Federal Circuit Reverses Indefiniteness Ruling

Federal Circuit Reverses Indefiniteness Ruling

In Canatex Completion Sols., Inc. v. Wellmatics, LLC, No. 2024-1466 (Fed. Cir. Nov. 12, 2025), the Federal Circuit reversed a district court decision invalidating claims of Canatex’s U.S. Patent No. 10,794,122 for indefiniteness due to lack of antecedent basis. The patent relates to a two-part downhole tool used in oil and gas wells, where a “first part” remains downhole and a “second part” can be decoupled and retrieved. The disputed claim language referred to “the connection profile of the second part” for lacking antecedent basis. Canatex argued this was an obvious drafting error that should read “the connection profile of the first part.”

 

The district court rejected this argument, finding the error was not evident. The district court reasoned that the error was carried throughout the independent claims and the specification, suggesting an intentional drafting choice and not an error.  For example, the patent drafter may have intended to provide antecedent bases for the “second part.” Moreover, Canatex had not sought to correct the error at the USPTO. Thus, the district court held the claims were indefinite.

 

On appeal, the Federal Circuit disagreed, determining that intrinsic evidence, including the specification, figures, and claim structure, made the error obvious to a person of ordinary skill in the art.
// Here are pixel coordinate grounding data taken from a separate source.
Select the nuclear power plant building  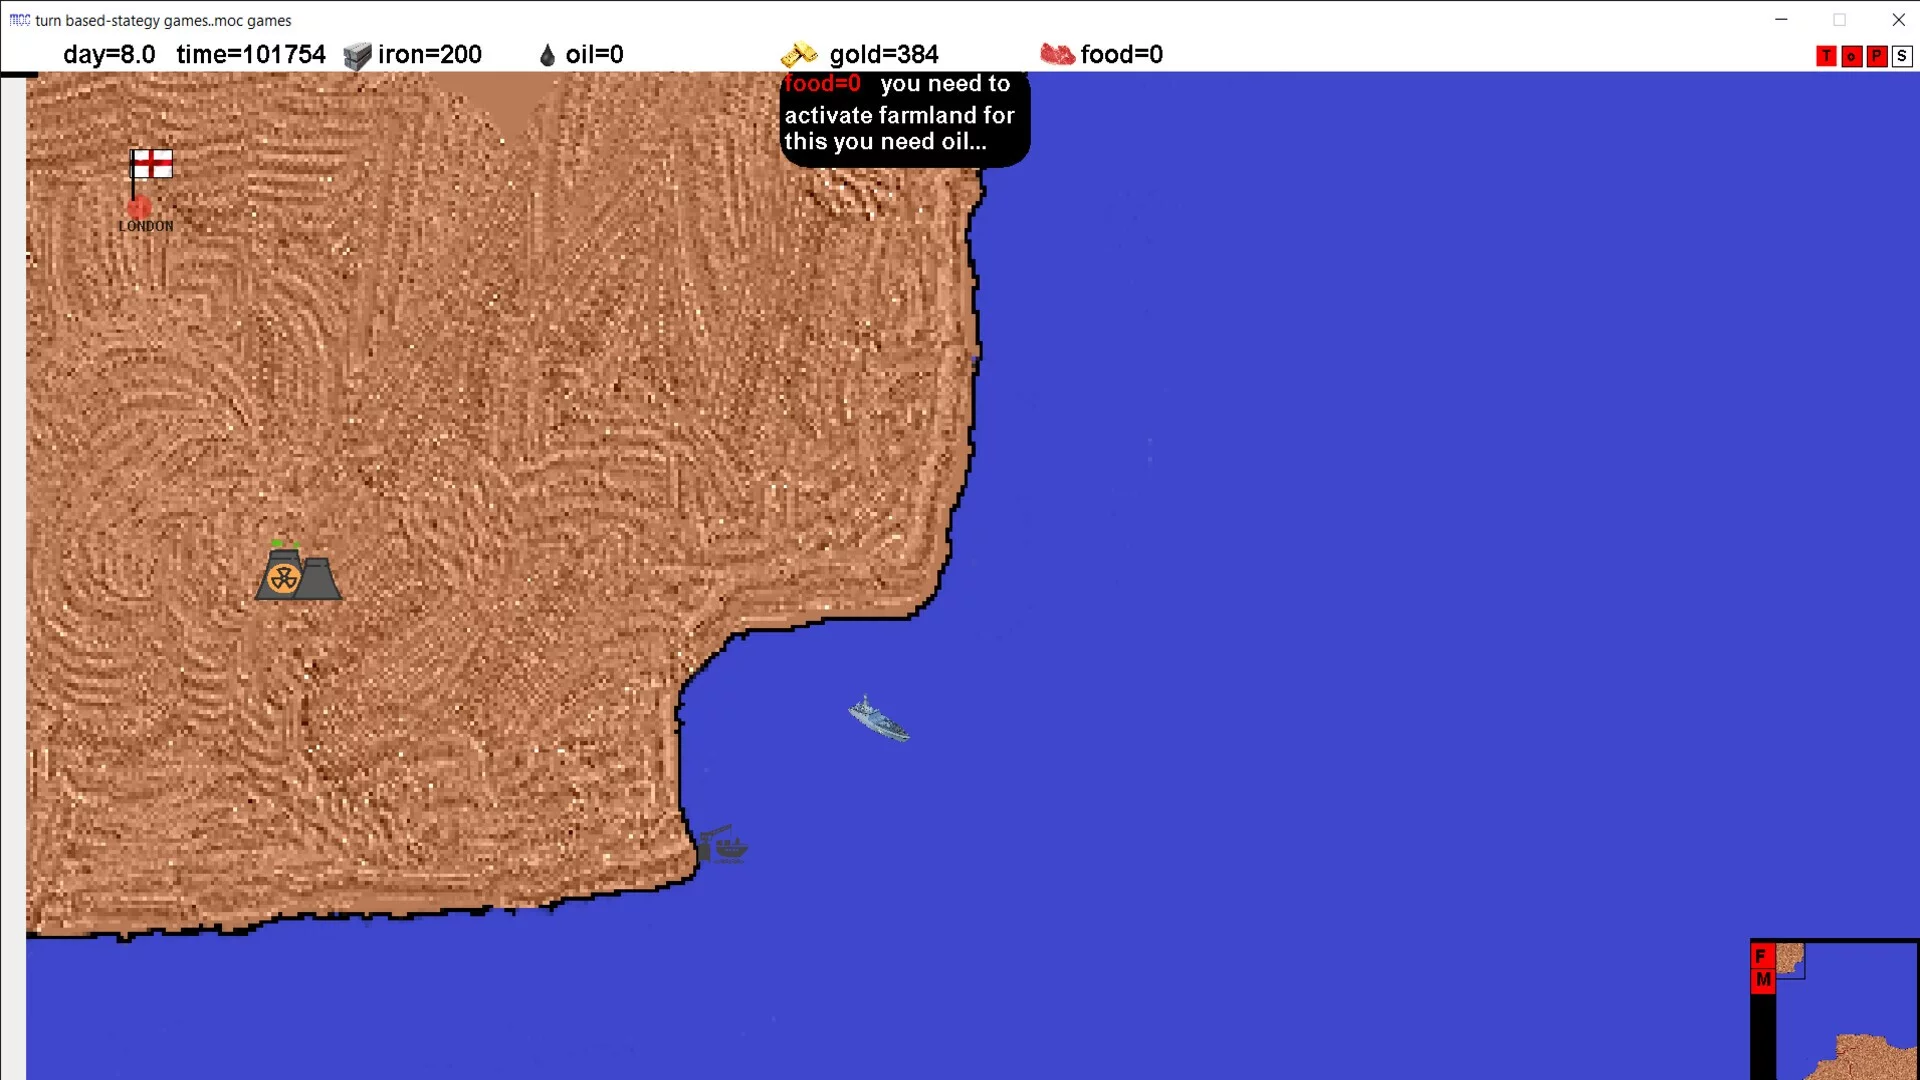coord(298,572)
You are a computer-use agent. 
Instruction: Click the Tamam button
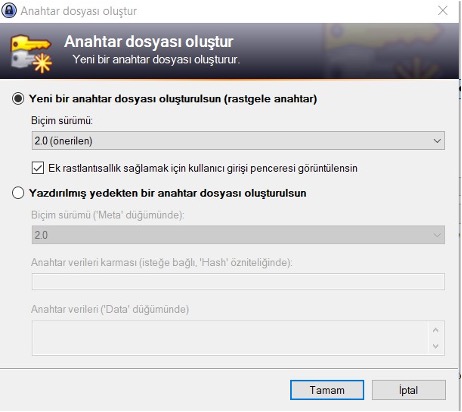(327, 390)
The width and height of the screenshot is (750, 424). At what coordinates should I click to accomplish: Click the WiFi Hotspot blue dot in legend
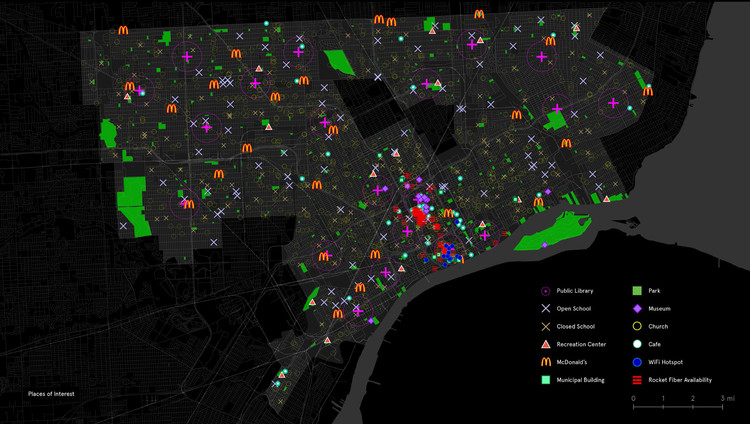coord(639,362)
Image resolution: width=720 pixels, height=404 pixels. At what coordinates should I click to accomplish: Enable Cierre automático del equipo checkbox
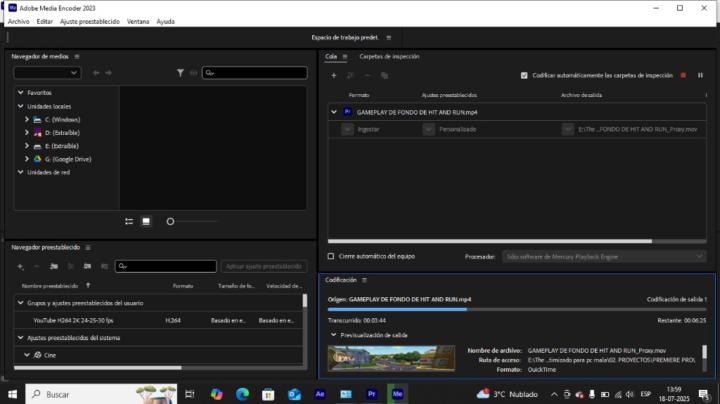coord(331,256)
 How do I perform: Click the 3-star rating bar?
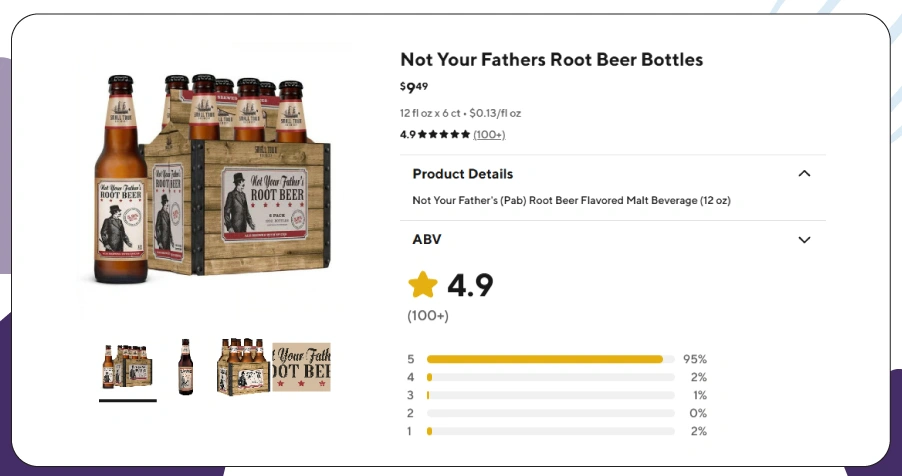click(550, 395)
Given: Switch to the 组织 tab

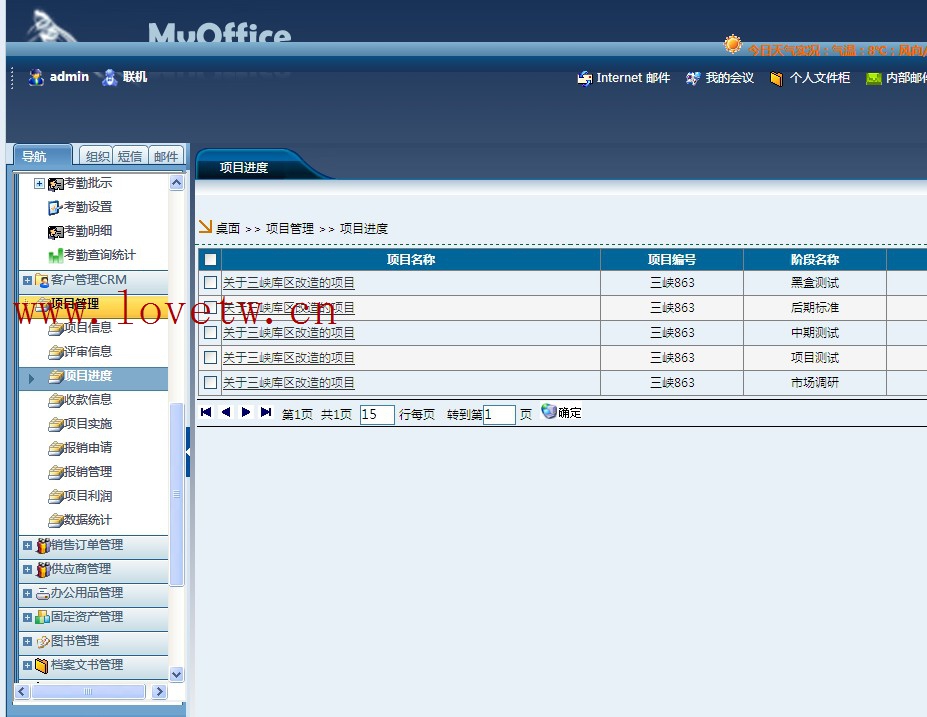Looking at the screenshot, I should click(97, 156).
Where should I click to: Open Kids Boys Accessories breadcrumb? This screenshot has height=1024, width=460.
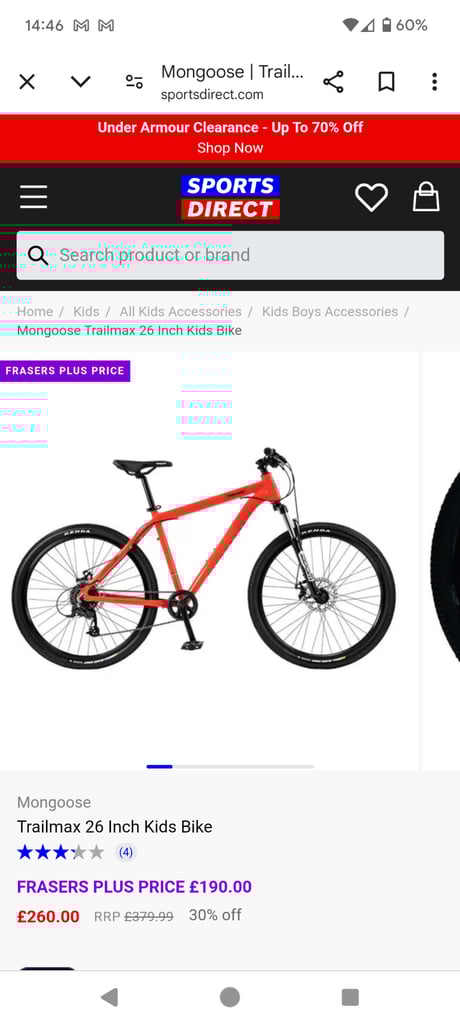coord(330,312)
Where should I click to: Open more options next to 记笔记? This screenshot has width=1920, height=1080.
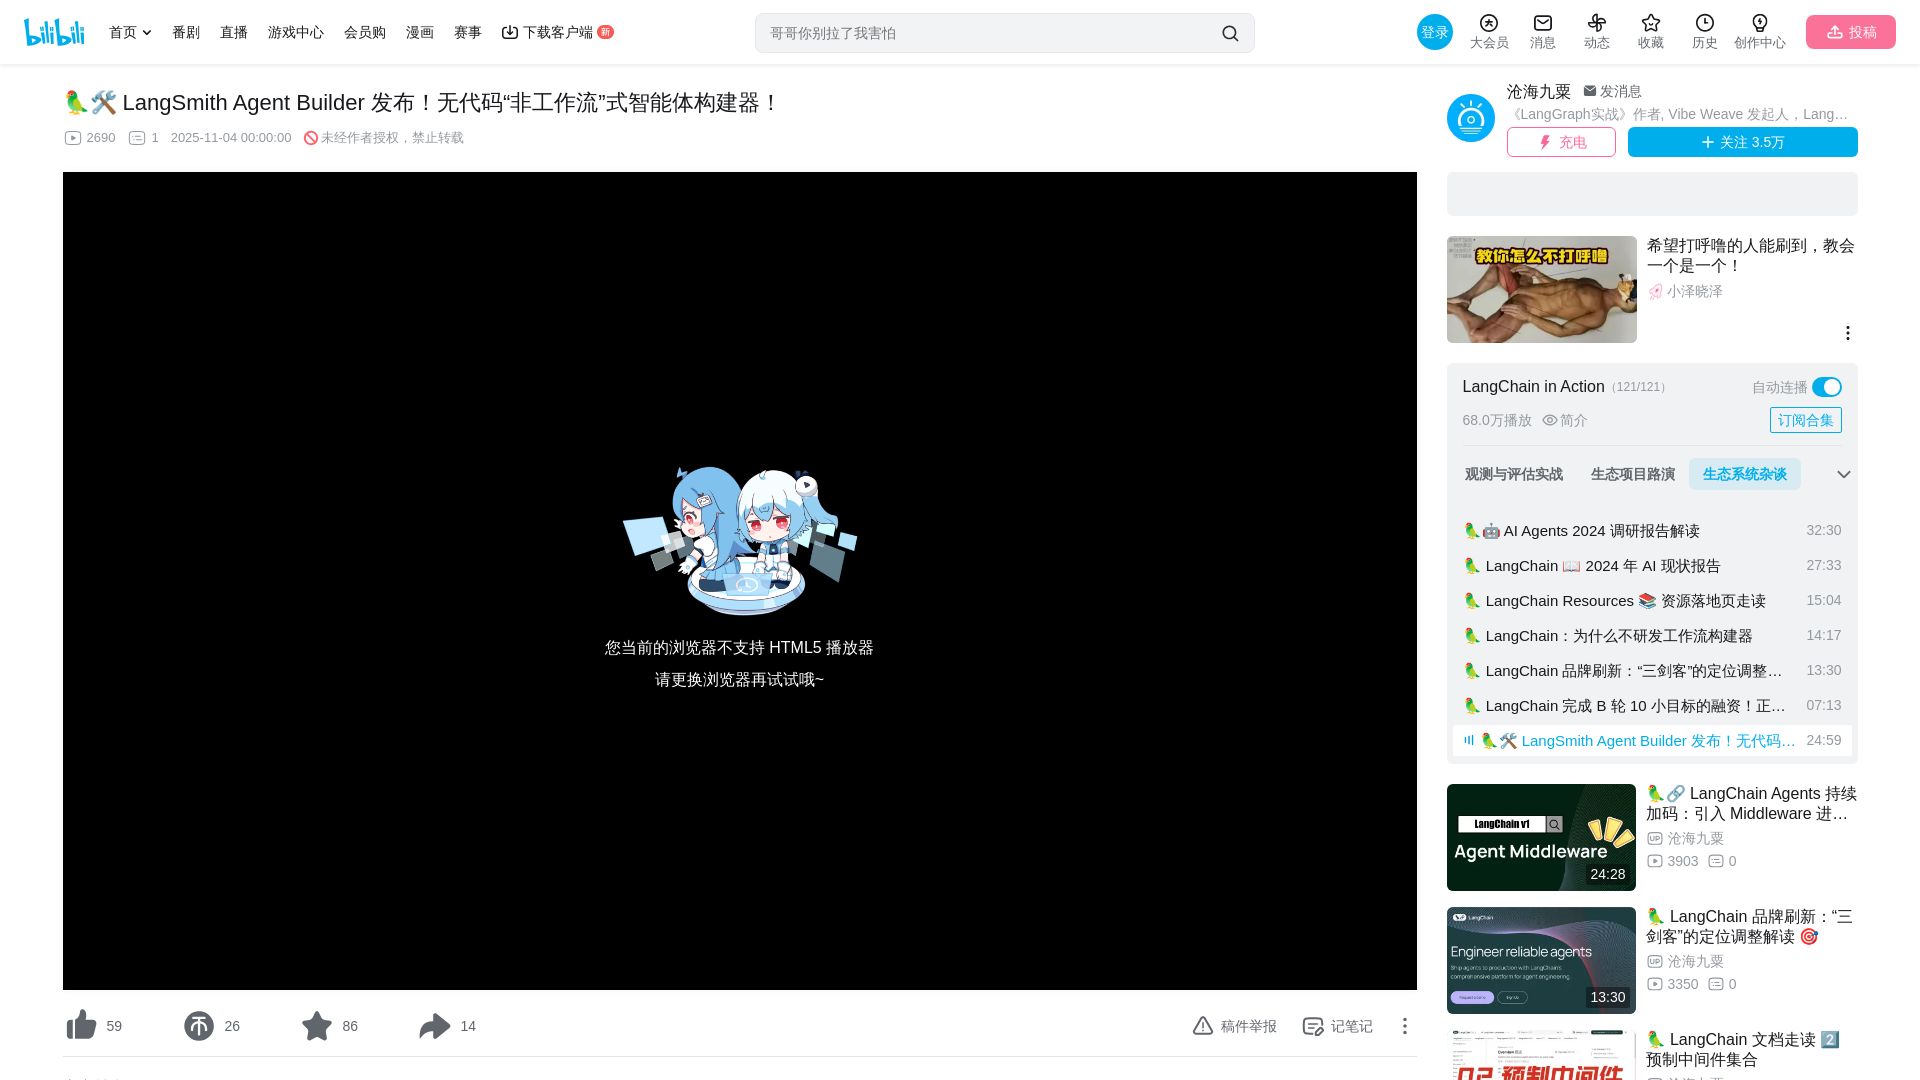[x=1405, y=1026]
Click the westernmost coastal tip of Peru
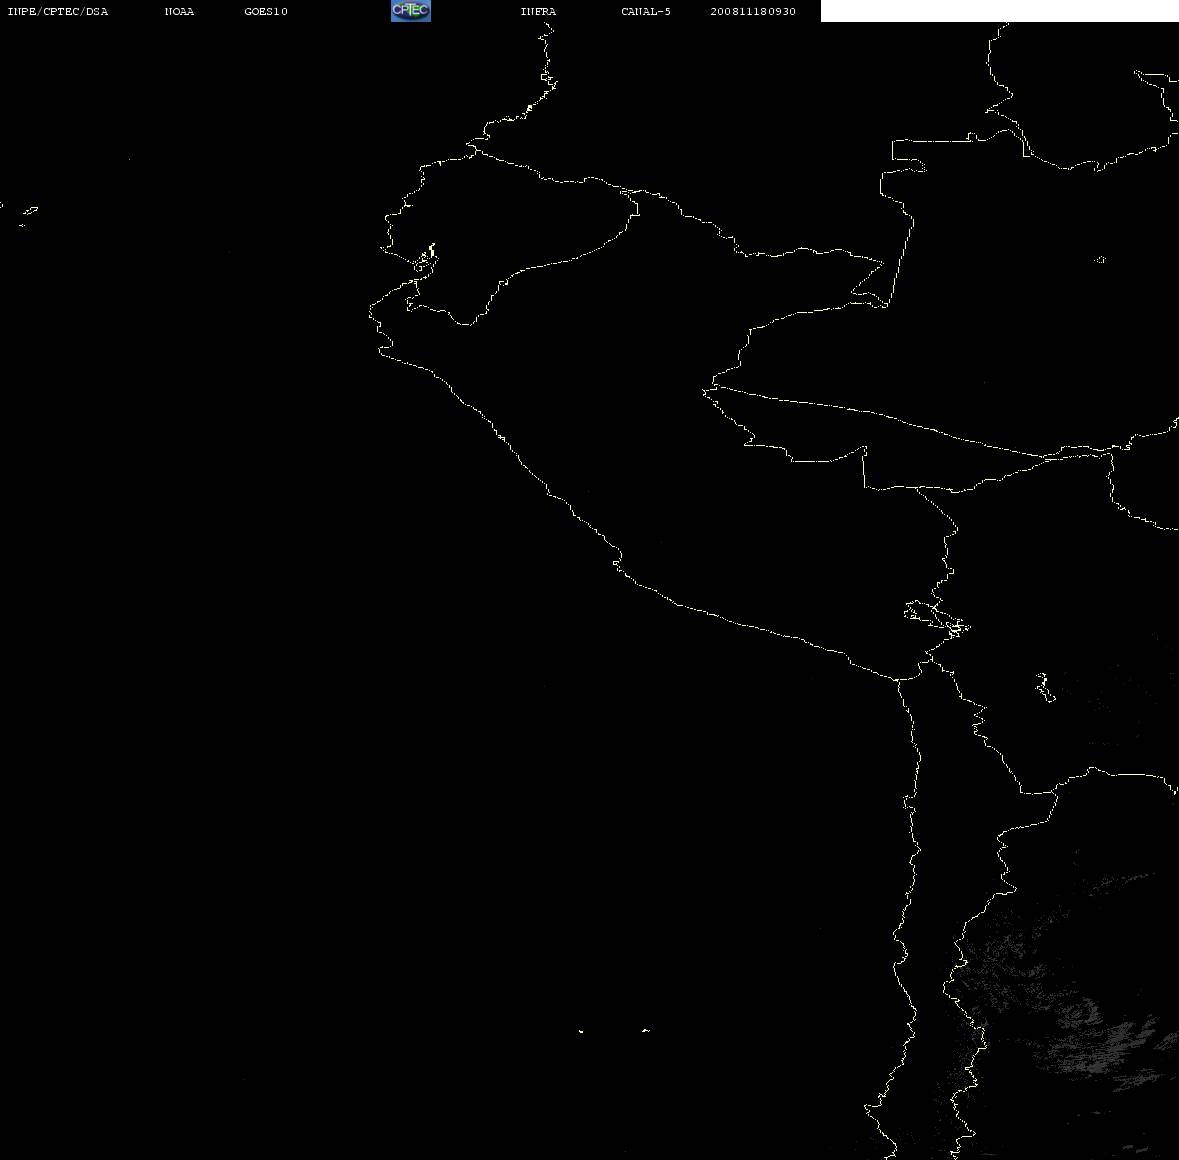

The Federal Circuit explained that the claim language, as written, was nonsensical because it described a component of the second part releasing itself, which contradicted the disclosed invention. The Federal Circuit concluded there was only one reasonable correction: replacing “second” with “first.” Because the error was evident and the correction straightforward, the Federal Circuit reversed the indefiniteness ruling, holding the claims should be judicially corrected.